Short problem: Copy the lines of the records below, from the line containing "Click the ARQUIVO" through the line containing "Viewport: 554px width, 245px height. (5, 6)", including both, without changing anything.

Item coordinate data:
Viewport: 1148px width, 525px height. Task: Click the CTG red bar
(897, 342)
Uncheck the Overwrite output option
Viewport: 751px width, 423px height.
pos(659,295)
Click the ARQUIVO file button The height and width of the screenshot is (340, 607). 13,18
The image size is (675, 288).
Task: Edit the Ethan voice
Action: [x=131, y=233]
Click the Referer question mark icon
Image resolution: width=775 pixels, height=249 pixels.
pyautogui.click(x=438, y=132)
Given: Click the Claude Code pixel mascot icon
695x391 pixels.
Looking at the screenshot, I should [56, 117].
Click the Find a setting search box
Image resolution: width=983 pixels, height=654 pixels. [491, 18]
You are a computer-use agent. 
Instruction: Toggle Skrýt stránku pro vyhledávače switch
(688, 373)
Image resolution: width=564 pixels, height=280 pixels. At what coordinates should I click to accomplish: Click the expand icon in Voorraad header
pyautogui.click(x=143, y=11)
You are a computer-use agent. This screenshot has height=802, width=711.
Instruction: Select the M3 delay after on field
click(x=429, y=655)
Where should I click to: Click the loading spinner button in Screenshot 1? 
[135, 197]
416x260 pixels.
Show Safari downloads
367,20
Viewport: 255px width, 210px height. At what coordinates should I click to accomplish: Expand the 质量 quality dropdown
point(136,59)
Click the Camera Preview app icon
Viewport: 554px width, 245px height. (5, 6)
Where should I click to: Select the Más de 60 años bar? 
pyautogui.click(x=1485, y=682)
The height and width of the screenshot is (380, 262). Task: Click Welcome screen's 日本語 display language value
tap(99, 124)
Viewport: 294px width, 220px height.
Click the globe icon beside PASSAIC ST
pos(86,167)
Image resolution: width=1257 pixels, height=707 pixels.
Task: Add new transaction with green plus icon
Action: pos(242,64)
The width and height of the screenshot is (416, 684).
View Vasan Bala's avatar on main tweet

Final answer:
Click the ARQUIVO file button The height and width of the screenshot is (340, 607). 13,18
The image size is (675, 288).
Task: Edit the Ethan voice
Action: [x=131, y=233]
Click the Referer question mark icon
Image resolution: width=775 pixels, height=249 pixels.
pyautogui.click(x=438, y=132)
Given: Click the Claude Code pixel mascot icon
695x391 pixels.
Looking at the screenshot, I should [56, 117].
Click the Find a setting search box
Image resolution: width=983 pixels, height=654 pixels. [491, 18]
You are a computer-use agent. 
Instruction: Toggle Skrýt stránku pro vyhledávače switch
(688, 373)
Image resolution: width=564 pixels, height=280 pixels. At what coordinates should I click to accomplish: Click the expand icon in Voorraad header
pyautogui.click(x=143, y=11)
You are a computer-use agent. This screenshot has height=802, width=711.
Instruction: Select the M3 delay after on field
click(x=429, y=655)
Where should I click to: Click the loading spinner button in Screenshot 1? 
[135, 197]
416x260 pixels.
Show Safari downloads
367,20
Viewport: 255px width, 210px height. At what coordinates should I click to accomplish: Expand the 质量 quality dropdown
point(136,59)
Click the Camera Preview app icon
Viewport: 554px width, 245px height. (5, 6)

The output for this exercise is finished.